LETTRE DE BERLIN
C’est une vidéo de quatorze secondes, filmée au smartphone, sur la terrasse d’un bar branché de Sylt, petite île de la mer du Nord où la jet-set allemande a ses habitudes. On y voit des jeunes gens bien mis, chemisettes blanches, pulls noués sur les épaules, lunettes de soleil, verres de spritz à la main, en train de se trémousser au soleil couchant sur fond de L’Amour toujours, du DJ italien Gigi D’Agostino. L’un d’eux, hilare, tend son bras droit vers le haut et mime la moustache d’Hitler avec deux doigts de sa main gauche. Autour, on entend crier « Deutschland den Deutschen, Ausländer raus ! » (« l’Allemagne aux Allemands, étrangers dehors ! »).

• Tâche
Reproduisez mot pour mot l'intégralité de l'extrait choisi ci-dessus, sans aucune modification.

• Lignes de données
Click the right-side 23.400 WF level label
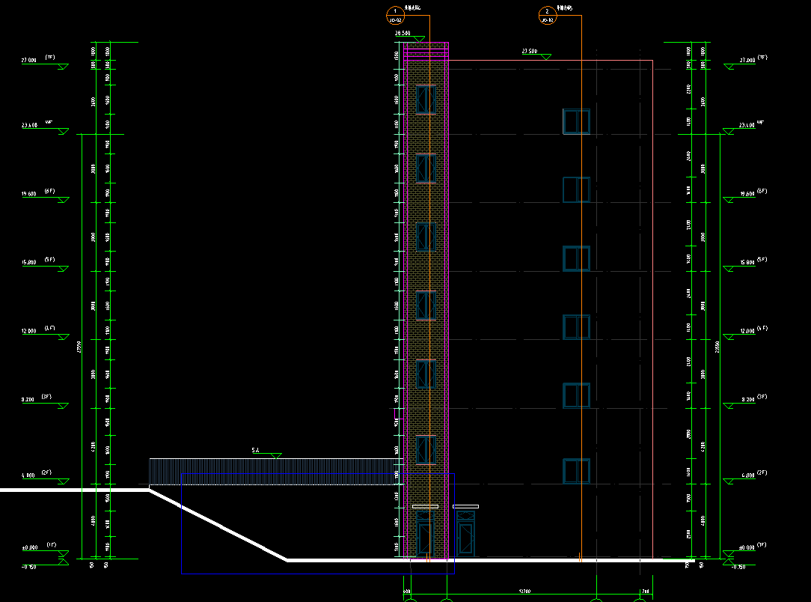Viewport: 811px width, 602px height. pos(747,125)
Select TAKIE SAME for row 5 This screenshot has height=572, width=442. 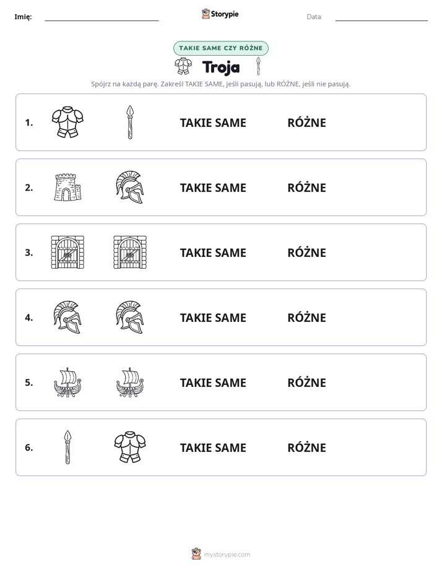point(213,383)
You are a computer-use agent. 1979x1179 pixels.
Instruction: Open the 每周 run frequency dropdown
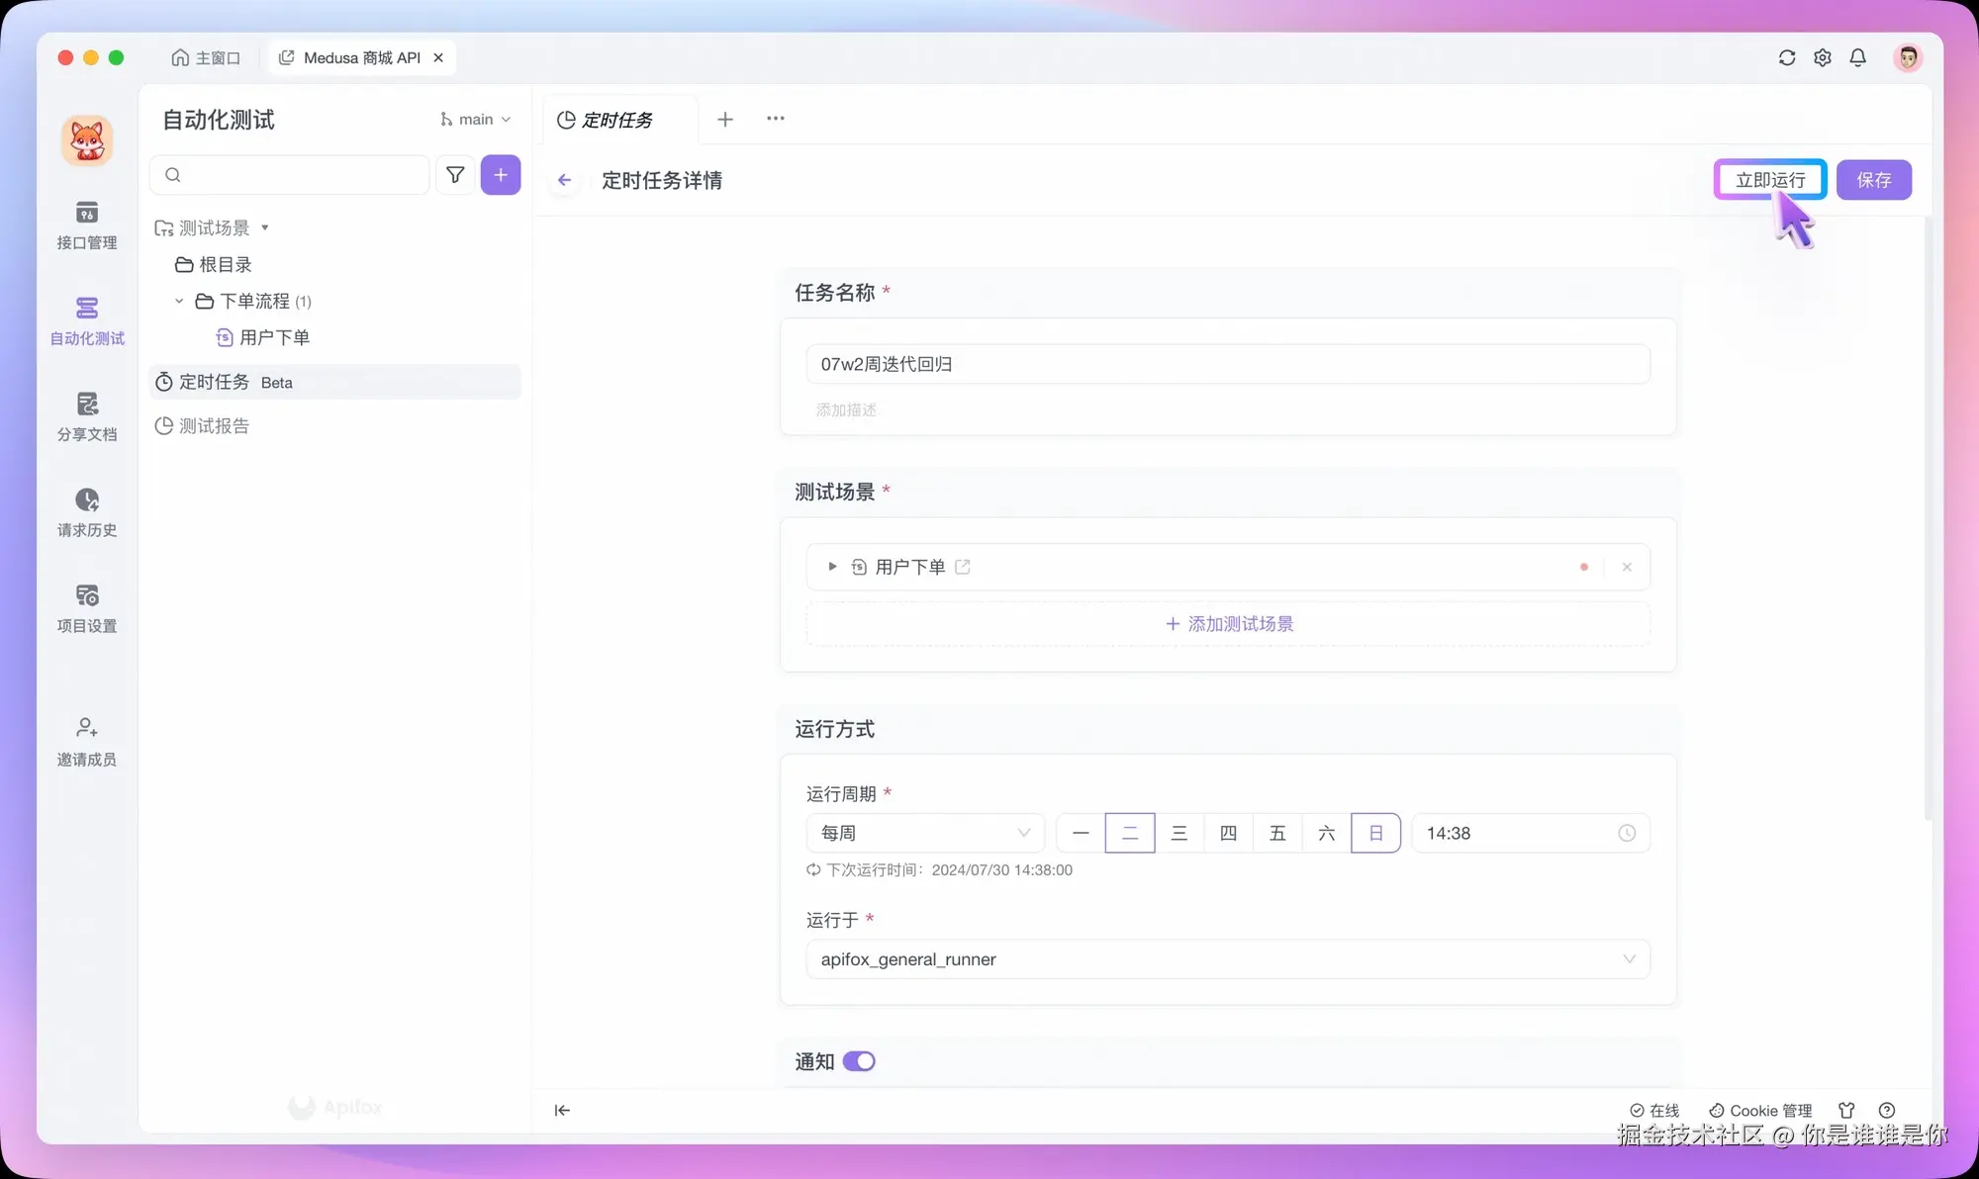(923, 833)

• Réponse à la tâche
LETTRE DE BERLIN
C’est une vidéo de quatorze secondes, filmée au smartphone, sur la terrasse d’un bar branché de Sylt, petite île de la mer du Nord où la jet-set allemande a ses habitudes. On y voit des jeunes gens bien mis, chemisettes blanches, pulls noués sur les épaules, lunettes de soleil, verres de spritz à la main, en train de se trémousser au soleil couchant sur fond de L’Amour toujours, du DJ italien Gigi D’Agostino. L’un d’eux, hilare, tend son bras droit vers le haut et mime la moustache d’Hitler avec deux doigts de sa main gauche. Autour, on entend crier « Deutschland den Deutschen, Ausländer raus ! » (« l’Allemagne aux Allemands, étrangers dehors ! »).